EXERCISE DIRECTIONS →
Copy out the entries from the line containing "Fitness green marker?" through the end of the entries, both ends included, keeping each request line unchanged. Shift every coordinate in the answers by adding 135 to it.

=-=-=-=-=

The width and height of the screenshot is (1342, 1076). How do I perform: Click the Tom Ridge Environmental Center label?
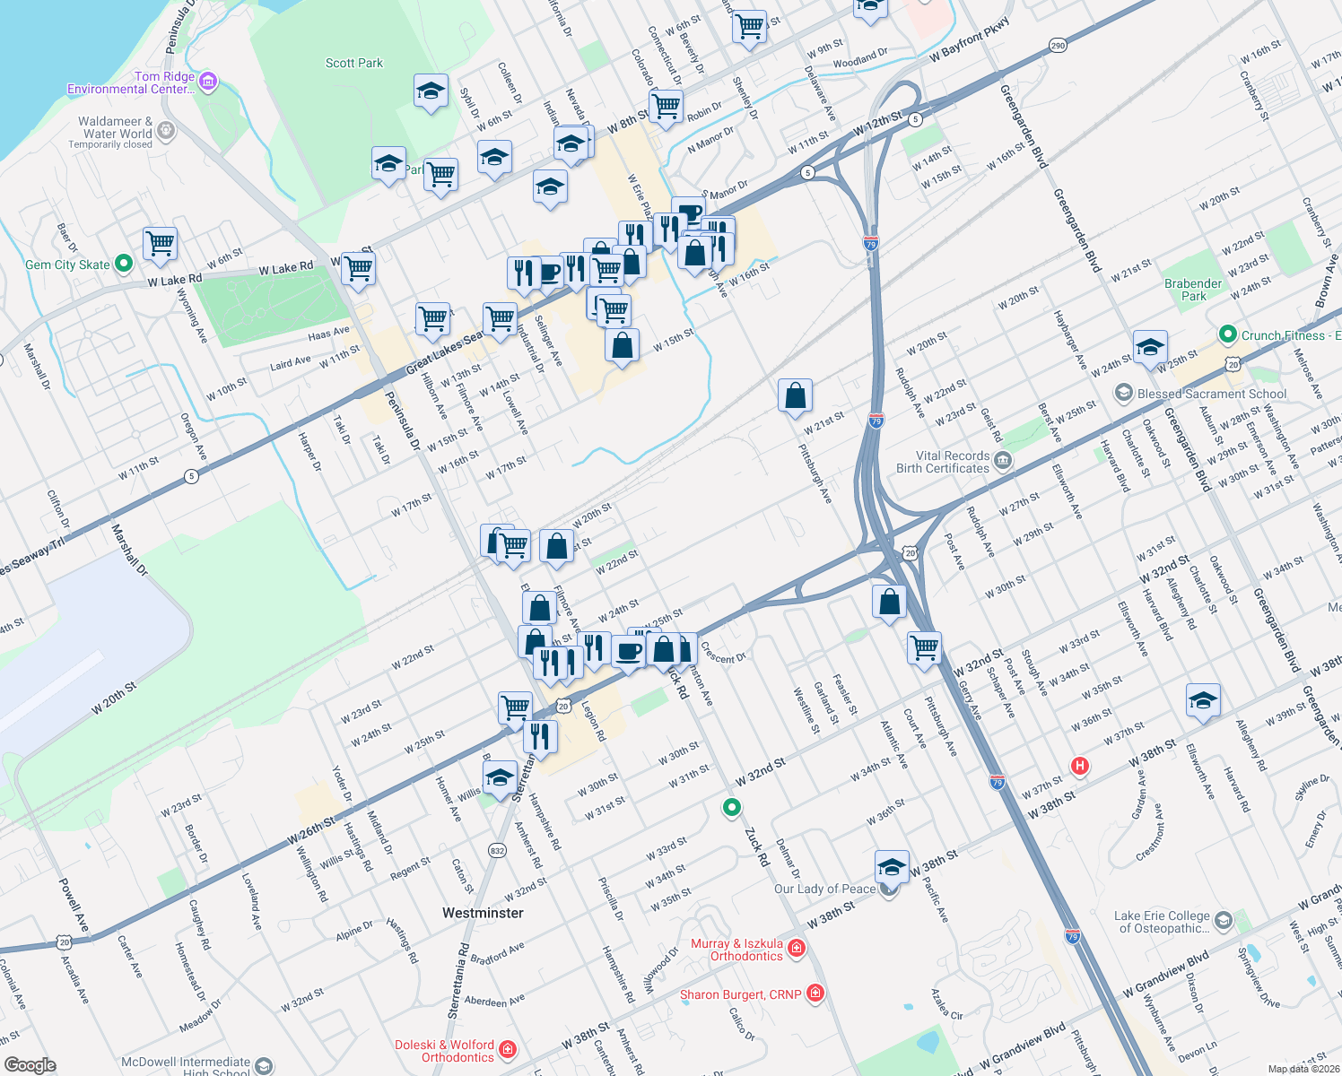click(130, 82)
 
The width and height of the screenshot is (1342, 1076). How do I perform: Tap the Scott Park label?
click(353, 63)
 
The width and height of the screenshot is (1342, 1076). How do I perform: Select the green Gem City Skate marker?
click(124, 264)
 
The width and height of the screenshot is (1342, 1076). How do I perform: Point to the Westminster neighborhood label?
click(483, 913)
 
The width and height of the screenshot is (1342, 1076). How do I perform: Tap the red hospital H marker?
click(1080, 766)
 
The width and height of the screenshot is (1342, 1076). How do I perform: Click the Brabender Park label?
click(1193, 290)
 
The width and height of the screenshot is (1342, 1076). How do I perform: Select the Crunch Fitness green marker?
click(1228, 335)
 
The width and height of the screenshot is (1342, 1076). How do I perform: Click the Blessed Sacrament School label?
click(1211, 394)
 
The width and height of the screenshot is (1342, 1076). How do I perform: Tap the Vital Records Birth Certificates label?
click(943, 462)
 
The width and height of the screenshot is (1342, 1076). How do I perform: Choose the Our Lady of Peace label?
click(824, 889)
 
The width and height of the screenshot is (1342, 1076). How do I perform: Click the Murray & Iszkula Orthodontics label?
click(736, 950)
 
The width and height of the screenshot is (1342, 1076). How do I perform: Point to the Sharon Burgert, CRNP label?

=-=-=-=-=

EXERCISE SOLUTION →
The width and height of the screenshot is (1342, 1076). How do I perform: Select the Crunch Fitness green marker?
click(1363, 470)
 
The width and height of the screenshot is (1342, 1076). How do I perform: Click the Blessed Sacrament School label?
click(1346, 529)
 
The width and height of the screenshot is (1342, 1076). How do I perform: Tap the Vital Records Birth Certificates label?
click(1078, 597)
 
The width and height of the screenshot is (1342, 1076). How do I perform: Choose the Our Lady of Peace label?
click(959, 1024)
 
The width and height of the screenshot is (1342, 1076). How do I perform: Click the Murray & Iszkula Orthodontics label?
click(871, 1085)
 
The width and height of the screenshot is (1342, 1076). How do I perform: Point to the Sharon Burgert, CRNP label?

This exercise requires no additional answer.